Closed Shudouken closed 6 years ago
It's likely that low floating number precision optimization is applied to texture indexing coordinates as well, which could mess up the samplings completely. Ideally I would like the optimization applied only to NNEDI3 convolution kernels (which is in full single float precision without the pragma), but the optionNV
pragma is a all-or-nothing deal.
Unfortunately with desktop OpenGL there is no working precision qualifier to specify precision for convolution kernels. A quick Google search shows that a recent OpenGL extension (AMD_gpu_shader_half_float
) might be useful but it's AMD only ATM.
For now I think I will just remove the optimization flag for nvidia card.
@bjin You could try making it a compute shader (even if you don't use shared memory, just add //!COMPUTE 8 8
or so); that would then allow you to do the indexing calculations entirely with integers, texelFetch and gl_GlobalInvocationID
@haasn Good idea. (#11 for reference purpose).
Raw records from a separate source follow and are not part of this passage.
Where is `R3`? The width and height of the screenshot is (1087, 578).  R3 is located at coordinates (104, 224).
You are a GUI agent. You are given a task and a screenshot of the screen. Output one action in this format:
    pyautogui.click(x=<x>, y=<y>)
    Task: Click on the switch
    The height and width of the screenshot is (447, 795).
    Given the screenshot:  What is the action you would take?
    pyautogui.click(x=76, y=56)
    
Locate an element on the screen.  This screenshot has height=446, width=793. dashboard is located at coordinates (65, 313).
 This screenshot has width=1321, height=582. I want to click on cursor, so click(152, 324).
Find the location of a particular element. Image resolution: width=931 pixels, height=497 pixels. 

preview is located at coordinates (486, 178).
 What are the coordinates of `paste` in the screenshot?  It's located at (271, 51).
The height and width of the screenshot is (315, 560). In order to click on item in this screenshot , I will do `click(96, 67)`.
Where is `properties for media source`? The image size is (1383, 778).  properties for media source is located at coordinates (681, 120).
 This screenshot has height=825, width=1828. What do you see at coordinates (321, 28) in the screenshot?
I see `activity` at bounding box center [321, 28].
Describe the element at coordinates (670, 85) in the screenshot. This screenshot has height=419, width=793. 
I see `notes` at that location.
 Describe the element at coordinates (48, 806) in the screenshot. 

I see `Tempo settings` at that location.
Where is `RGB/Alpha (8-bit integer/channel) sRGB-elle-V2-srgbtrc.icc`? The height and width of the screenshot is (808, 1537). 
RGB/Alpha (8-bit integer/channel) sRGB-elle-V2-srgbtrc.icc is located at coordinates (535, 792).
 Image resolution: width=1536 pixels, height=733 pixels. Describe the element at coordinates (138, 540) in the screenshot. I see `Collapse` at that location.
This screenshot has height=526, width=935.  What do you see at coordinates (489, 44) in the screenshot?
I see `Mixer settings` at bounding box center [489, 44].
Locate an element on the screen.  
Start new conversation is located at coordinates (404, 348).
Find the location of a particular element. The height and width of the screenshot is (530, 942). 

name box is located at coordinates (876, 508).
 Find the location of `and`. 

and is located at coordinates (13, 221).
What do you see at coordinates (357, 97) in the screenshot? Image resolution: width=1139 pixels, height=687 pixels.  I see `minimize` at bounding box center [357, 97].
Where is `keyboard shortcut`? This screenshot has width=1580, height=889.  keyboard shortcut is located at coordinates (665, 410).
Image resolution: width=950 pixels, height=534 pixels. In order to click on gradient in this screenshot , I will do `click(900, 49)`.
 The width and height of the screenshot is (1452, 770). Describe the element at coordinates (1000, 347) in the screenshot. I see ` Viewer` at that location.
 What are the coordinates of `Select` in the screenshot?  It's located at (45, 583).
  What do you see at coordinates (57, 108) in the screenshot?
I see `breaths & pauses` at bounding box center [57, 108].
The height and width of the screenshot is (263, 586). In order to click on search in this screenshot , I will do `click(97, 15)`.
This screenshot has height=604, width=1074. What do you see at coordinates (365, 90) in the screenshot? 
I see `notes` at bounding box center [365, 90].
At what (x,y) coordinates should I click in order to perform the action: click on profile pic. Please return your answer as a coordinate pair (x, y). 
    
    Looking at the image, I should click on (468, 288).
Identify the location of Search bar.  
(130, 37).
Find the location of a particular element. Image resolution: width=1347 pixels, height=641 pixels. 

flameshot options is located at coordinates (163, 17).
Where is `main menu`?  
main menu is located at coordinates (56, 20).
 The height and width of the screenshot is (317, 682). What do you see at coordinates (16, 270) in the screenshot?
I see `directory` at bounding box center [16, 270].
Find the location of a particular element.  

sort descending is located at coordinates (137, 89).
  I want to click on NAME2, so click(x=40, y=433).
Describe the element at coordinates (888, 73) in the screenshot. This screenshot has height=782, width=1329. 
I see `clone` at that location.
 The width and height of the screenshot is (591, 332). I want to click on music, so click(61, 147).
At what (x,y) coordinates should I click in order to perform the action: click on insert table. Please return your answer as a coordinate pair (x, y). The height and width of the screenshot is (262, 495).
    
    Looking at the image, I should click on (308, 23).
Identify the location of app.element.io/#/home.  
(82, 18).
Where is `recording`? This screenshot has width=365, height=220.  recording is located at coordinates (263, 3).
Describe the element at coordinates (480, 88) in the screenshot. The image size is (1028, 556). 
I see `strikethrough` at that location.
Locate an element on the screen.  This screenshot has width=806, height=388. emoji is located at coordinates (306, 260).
Turns out compute shader doesn't solve the problem. To actually address the issue, one need to dump and read the GLSL assembly in nvidia's proprietary format, to understand which actually happened. Considering it's an obsolete optimization flag with limited docs, I think I'm fine without it.
Turns out that both AMD_gpu_shader_half_float
and NV_gpu_shader5
provides support of float16_t
. There are also functions to pack and unpack two float from an int32 (packFloat2x16
and unpackFloat2x16
). On the other hand, there is also a standardized type qualifier precise
from ARB_gpu_shader5
which could help us workaround the texture coordinate issue, but it's less relevant compare to direct half float support.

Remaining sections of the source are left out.